AT AN INDETERMINABLE POINT IN TIME AND SPACE 

The Warden had traversed seven thousand years in the space of fifteen minutes, yet she was no closer to catching her quarry.

At every step, the Silent Dreamer had eluded her, each time just a whisper too quick or too canny for the Warden to catch him once and for all–because once she did, it was no contest who would win the battle. He was still a full stage behind her, in spite of his knack for running away.

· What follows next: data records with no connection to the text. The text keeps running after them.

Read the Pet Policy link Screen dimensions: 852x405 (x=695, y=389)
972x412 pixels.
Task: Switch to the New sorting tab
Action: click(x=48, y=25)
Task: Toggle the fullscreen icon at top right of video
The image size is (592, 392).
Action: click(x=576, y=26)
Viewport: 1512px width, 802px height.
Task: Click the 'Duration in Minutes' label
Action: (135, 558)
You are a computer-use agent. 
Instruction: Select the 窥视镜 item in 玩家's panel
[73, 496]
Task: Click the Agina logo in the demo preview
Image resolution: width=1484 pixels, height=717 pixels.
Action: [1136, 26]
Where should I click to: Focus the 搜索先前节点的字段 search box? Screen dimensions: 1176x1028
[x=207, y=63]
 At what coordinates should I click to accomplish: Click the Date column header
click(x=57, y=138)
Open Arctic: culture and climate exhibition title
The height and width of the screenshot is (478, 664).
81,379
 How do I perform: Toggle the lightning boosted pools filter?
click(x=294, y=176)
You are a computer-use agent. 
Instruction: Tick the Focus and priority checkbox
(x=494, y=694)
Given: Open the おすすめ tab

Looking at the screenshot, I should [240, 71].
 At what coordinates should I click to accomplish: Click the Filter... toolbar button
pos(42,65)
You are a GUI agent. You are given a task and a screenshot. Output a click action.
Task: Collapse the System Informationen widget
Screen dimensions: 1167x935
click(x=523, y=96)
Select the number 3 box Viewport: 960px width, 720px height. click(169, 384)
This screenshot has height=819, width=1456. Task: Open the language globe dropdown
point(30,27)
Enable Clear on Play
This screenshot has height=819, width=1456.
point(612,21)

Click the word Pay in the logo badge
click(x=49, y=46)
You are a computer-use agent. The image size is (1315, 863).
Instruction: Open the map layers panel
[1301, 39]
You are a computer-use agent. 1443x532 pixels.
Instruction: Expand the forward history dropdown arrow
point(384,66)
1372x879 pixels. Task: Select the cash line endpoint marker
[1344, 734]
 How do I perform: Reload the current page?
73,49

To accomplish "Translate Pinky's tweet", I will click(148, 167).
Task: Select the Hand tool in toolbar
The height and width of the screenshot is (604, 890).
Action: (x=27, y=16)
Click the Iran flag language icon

To say this irritated her was an understatement. The Lucida sector was her responsibility. Her mess to manage. Letting the Silent Dreamer escape would do more than reflect poorly on her. Even just by fleeing, he was altering the course of time in this Universe. Each particle he collided with would set it on a new path, and even though the changes were so minute as to be undetectable, the Warden could feel the flows of Causality shift. 

Ten thousand years from now, this Universe would be largely the same. But in ten billion years? Unrecognizable. 

The Warden saw this clearly through her mind's eye: the Universe as it had been, as it was, and as it would be. She could feel infinitesimal changes take hold of her as well as her own timeline changed–but only just. As a Transcendent, she was largely resistant to the flows of Causality, even if not wholly immune.

The Silent Dreamer, though, wasn't. And that was what worried the Warden the most.

The Silent Dreamer had to be feeling the impact of Causality much more harshly than her, and the effects would compound the further he went into the past. There was a real risk that a misstep would see him erased from existence entirely.

While the Warden would share no tears for her quarry, The Silent Dreamer did not particularly strike her as suicidal.

The Warden concentrated anew, pushing her speed to its utmost limit. She could not allow him to enact whatever plan he had in mind. If he managed to shake her off, and Abyss forbid, advance, that would make her job exponentially more complicated. Killing a Fathomless was difficult enough. Another Transcendent? An exercise in futility.

It was then that she ran into a wall. A metaphysical wall, as there was nothing in the vastness of space around her other than some very distant stars, but a wall nonetheless. Some ten thousand years into the past from where they'd started, the Warden's path was barred. She could progress no further.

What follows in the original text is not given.